Text shown »
Purpose of the Study:

  • To introduce AutoML-Multiverse, a novel framework designed to characterize how analytical choices influence ML conclusions in AD research.
  • To systematically quantify analytic instability in clinical ML models for AD.
  • To improve the robustness and clinical applicability of ML-based prediction models for Alzheimer's disease.

Main Methods:

  • Explored a vast space of approximately 20,000 analysis pipelines using the AutoML-Multiverse framework.
  • Evaluated the framework across 20 classification tasks in two independent Alzheimer's disease progression cohorts (ADNI and NACC).
  • Utilized multiple data modalities including neuroimaging, clinical/cognitive data, and fluid biomarkers.

Main Results:

  • AutoML-Multiverse demonstrated performance equal to or better than non-automated models across all classification tasks.

To do »
1. From the AutoML-Multiverse study summary, extract the passage starting with "Purpose of the" and going on through "(ADNI and NACC).".
2. Answer these questions using the AutoML-Multiverse study summary:
(a) About how many analysis pipelines did the framework explore?
(b) What two Alzheimer's disease progression cohorts were used to evaluate it?
(c) How did AutoML-Multiverse perform compared with non-automated models?
3. Continue the AutoML-Multiverse study summary from where it stops.

Given data »

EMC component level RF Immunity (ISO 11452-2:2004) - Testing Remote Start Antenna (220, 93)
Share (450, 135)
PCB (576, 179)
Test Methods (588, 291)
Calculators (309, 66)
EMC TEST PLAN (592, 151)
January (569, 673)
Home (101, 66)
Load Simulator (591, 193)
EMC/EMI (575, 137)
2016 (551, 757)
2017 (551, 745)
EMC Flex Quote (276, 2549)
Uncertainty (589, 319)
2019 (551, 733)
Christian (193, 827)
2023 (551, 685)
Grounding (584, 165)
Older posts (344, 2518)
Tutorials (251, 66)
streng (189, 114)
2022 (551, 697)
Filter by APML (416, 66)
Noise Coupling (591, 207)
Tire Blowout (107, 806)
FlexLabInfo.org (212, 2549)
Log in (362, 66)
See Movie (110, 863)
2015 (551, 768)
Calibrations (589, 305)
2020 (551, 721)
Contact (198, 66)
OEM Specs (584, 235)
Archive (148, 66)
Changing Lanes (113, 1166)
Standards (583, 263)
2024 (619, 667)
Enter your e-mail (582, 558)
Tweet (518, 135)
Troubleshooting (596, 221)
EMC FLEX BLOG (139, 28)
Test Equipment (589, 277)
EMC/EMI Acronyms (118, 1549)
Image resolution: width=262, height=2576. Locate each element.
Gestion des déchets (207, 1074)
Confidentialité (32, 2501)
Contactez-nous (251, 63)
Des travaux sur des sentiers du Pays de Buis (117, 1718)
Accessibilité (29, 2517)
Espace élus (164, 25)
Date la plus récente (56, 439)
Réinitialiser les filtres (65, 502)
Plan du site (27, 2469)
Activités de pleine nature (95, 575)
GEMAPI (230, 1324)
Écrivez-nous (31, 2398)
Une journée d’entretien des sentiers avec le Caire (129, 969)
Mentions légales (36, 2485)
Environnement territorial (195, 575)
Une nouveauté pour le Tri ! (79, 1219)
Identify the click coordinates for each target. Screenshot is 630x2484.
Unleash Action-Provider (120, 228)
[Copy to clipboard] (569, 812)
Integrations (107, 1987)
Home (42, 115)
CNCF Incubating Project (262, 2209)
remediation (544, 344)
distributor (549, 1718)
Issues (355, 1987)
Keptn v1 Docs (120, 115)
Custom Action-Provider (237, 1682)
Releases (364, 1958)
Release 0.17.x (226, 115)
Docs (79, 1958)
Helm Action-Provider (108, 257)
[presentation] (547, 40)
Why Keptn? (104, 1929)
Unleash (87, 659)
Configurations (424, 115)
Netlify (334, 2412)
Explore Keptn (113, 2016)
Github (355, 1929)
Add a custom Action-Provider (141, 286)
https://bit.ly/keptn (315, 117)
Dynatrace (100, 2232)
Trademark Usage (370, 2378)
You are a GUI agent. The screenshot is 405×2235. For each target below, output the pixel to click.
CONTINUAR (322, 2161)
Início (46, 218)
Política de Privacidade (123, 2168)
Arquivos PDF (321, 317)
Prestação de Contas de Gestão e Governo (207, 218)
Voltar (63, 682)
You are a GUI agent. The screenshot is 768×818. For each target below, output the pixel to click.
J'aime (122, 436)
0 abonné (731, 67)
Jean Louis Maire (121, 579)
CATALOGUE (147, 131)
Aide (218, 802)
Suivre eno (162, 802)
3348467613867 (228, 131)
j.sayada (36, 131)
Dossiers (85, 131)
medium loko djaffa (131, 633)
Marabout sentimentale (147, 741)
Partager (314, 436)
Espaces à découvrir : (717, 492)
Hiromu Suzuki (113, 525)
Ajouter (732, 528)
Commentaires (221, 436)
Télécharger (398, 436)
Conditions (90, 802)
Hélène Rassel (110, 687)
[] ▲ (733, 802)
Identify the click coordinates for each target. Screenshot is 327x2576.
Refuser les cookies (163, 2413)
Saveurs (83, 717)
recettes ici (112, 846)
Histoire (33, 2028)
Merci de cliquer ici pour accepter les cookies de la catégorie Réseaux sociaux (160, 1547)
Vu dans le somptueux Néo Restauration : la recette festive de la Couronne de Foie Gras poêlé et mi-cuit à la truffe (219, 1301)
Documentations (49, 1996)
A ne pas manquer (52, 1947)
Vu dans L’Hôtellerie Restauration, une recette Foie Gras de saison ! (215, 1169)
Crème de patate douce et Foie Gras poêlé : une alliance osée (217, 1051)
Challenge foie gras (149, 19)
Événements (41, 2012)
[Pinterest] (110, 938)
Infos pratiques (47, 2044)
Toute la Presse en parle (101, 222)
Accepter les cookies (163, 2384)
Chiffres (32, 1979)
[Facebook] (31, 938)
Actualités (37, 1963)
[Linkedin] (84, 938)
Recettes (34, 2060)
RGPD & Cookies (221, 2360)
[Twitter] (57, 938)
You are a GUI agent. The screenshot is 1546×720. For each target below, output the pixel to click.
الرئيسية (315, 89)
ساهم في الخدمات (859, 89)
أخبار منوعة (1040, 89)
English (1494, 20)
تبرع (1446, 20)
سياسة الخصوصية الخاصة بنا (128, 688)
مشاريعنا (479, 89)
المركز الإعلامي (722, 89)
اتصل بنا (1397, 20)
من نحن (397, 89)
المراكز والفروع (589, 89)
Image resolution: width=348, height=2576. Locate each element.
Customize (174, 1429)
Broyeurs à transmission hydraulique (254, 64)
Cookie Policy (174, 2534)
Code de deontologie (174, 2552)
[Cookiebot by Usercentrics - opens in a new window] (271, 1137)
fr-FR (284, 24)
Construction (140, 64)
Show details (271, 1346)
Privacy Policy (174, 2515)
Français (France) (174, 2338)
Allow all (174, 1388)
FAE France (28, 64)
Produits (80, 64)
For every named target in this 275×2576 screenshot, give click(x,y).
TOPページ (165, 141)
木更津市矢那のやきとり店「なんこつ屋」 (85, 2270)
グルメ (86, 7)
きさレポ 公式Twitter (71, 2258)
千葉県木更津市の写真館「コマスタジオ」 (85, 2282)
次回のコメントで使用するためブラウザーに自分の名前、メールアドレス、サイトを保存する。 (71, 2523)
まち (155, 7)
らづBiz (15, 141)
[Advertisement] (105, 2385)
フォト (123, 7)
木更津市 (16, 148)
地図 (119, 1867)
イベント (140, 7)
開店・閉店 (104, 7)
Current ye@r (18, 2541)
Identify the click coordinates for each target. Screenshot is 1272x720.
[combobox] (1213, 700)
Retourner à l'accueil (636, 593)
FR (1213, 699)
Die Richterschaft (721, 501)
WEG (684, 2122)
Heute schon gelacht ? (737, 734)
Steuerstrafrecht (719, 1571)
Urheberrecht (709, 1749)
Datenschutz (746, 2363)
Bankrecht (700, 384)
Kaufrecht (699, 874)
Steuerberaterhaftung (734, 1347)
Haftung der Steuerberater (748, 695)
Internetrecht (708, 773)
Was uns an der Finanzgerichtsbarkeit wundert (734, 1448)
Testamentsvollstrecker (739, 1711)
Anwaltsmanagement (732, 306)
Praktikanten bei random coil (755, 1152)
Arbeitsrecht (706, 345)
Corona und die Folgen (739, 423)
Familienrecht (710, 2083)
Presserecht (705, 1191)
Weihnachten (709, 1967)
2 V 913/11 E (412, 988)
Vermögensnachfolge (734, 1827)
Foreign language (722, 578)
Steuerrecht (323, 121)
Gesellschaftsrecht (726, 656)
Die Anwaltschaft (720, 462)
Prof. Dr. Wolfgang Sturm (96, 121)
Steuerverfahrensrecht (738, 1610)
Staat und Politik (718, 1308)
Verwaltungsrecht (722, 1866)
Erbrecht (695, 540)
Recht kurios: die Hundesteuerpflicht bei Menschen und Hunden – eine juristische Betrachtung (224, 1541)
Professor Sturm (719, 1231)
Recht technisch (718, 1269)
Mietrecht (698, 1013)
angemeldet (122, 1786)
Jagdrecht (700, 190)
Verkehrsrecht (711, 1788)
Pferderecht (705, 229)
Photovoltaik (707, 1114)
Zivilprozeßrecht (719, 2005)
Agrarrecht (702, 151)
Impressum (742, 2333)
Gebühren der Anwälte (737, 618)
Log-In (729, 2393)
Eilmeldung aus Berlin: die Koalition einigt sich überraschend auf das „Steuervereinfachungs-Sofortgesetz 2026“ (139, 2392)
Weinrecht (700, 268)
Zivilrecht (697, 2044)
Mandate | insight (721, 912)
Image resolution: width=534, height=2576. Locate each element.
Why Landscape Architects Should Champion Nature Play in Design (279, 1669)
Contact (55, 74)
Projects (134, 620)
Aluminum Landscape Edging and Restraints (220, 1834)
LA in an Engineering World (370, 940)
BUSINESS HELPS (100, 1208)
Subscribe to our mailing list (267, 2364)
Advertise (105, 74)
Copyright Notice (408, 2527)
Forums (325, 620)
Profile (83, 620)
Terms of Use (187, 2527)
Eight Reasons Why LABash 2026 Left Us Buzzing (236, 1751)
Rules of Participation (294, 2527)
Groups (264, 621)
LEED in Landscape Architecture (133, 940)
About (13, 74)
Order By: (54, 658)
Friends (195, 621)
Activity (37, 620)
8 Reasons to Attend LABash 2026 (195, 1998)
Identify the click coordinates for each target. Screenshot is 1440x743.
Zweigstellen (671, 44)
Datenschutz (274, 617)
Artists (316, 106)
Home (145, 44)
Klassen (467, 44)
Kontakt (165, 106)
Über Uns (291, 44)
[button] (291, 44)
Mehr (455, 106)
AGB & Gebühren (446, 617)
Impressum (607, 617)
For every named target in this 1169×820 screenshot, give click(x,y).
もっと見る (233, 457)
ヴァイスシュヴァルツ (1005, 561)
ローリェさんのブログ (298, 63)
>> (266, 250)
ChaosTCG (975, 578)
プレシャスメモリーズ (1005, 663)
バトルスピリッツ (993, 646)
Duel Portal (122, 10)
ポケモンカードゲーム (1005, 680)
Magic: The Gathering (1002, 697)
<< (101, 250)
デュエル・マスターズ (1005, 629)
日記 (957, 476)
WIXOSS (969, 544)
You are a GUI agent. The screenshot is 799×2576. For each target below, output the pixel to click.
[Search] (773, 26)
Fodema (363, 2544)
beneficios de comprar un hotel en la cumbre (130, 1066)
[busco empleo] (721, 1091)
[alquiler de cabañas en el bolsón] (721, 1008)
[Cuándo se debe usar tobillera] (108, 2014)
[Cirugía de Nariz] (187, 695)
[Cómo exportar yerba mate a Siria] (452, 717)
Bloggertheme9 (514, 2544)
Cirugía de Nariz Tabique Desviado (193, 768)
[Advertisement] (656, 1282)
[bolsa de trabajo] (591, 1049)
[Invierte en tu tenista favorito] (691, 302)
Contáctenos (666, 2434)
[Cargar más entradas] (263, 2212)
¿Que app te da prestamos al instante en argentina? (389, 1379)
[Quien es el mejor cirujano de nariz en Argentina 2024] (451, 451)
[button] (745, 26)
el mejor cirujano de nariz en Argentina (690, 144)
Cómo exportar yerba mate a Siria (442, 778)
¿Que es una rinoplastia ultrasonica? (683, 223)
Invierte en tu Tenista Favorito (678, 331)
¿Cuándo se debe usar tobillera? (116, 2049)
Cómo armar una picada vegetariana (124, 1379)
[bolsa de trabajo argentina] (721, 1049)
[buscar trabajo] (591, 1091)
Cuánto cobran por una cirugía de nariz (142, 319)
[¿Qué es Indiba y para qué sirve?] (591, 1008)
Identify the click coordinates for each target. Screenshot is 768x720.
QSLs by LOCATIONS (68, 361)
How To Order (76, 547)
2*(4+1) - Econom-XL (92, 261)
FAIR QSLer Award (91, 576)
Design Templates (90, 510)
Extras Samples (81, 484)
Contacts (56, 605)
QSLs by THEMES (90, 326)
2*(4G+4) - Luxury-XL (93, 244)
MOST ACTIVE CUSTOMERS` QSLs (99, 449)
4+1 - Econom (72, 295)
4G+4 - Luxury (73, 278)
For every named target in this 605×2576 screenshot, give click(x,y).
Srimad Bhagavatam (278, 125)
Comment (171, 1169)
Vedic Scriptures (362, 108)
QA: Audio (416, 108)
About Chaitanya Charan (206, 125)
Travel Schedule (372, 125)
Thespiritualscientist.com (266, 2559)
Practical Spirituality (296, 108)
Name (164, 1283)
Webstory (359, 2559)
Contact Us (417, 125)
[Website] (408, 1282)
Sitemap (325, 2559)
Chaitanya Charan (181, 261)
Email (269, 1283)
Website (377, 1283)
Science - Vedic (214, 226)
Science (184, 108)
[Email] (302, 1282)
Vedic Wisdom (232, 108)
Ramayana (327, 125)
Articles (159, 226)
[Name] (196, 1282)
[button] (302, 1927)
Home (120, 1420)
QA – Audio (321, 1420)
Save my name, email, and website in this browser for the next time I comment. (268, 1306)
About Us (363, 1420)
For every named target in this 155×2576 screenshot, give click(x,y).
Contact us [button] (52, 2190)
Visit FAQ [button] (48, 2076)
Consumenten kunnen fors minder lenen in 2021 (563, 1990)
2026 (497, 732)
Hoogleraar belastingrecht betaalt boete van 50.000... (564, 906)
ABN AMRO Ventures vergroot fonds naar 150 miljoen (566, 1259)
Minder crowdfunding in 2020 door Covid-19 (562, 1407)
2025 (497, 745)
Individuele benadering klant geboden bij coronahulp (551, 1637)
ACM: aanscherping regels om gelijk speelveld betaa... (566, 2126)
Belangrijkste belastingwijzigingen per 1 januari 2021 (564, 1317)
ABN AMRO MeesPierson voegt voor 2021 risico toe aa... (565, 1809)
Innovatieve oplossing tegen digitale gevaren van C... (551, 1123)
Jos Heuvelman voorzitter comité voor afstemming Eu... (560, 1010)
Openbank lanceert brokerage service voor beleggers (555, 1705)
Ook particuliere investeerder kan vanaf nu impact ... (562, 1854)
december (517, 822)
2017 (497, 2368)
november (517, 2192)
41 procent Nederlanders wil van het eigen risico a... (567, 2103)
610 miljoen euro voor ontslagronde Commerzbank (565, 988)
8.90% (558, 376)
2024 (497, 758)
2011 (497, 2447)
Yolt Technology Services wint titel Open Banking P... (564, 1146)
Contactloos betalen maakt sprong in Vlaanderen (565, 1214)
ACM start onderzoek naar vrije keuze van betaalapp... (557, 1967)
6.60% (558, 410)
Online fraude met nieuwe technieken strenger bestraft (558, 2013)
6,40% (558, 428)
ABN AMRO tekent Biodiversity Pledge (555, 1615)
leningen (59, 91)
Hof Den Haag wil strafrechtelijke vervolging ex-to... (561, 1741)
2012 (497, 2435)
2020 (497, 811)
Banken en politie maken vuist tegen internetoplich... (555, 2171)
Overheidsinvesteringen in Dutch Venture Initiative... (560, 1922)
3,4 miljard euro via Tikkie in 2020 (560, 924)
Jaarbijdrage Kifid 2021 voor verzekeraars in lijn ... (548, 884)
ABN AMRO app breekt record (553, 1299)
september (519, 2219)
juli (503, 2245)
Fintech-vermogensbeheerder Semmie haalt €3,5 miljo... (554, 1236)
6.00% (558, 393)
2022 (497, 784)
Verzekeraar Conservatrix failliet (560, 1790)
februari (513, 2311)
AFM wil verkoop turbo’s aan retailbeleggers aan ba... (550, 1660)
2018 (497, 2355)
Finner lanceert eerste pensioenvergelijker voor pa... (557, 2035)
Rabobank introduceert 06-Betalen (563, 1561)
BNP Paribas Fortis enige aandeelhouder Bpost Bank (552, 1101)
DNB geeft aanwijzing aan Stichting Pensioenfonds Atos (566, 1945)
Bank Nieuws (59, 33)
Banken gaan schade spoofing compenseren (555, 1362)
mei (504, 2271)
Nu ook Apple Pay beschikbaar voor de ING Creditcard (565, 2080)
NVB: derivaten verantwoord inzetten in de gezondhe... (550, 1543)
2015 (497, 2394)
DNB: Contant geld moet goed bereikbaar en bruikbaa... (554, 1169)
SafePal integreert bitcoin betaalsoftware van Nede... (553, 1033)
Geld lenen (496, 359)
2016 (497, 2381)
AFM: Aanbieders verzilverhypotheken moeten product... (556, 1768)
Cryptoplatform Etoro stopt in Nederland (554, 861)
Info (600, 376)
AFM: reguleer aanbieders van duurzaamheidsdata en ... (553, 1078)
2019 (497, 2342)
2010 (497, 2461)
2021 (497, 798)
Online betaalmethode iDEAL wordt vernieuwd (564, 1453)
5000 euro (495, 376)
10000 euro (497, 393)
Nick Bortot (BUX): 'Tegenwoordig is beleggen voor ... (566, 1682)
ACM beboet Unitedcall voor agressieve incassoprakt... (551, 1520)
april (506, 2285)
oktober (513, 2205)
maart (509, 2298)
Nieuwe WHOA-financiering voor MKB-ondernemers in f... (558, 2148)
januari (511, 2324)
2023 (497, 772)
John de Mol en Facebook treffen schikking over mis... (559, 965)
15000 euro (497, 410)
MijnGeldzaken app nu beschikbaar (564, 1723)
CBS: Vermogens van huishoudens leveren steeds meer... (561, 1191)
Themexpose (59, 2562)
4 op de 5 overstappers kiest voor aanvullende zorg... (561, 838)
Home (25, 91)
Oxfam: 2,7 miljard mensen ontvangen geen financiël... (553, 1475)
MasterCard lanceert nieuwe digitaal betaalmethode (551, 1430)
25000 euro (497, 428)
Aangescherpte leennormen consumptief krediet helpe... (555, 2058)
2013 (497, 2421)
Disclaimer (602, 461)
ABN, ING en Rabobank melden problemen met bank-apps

Answers to each task »
1.
Purpose of the Study:

  • To introduce AutoML-Multiverse, a novel framework designed to characterize how analytical choices influence ML conclusions in AD research.
  • To systematically quantify analytic instability in clinical ML models for AD.
  • To improve the robustness and clinical applicability of ML-based prediction models for Alzheimer's disease.

Main Methods:

  • Explored a vast space of approximately 20,000 analysis pipelines using the AutoML-Multiverse framework.
  • Evaluated the framework across 20 classification tasks in two independent Alzheimer's disease progression cohorts (ADNI and NACC).

2.
(a) Approximately 20,000.
(b) ADNI and NACC.
(c) Its performance was equal to or better than theirs across all classification tasks.

3.
  • Classification accuracy for stable vs. progressive mild cognitive impairment (MCI) was 0.68±0.06 (ADNI) and 0.63±0.08 (NACC).
  • Accuracy for Alzheimer's disease (AD) vs. cognitively normal (CN) classification reached 0.97±0.01 (ADNI), with modality utility varying by task and cohort.

Conclusions:

  • Analytic choices significantly impact ML model rankings and biomarker importance in AD research.
  • Cross-cohort variability underscores the limitations of single-dataset studies and highlights the need for instability-aware evaluation.
  • The AutoML-Multiverse framework enhances the robustness of AI-driven research by reducing analysis-driven variability and characterizing uncertainty.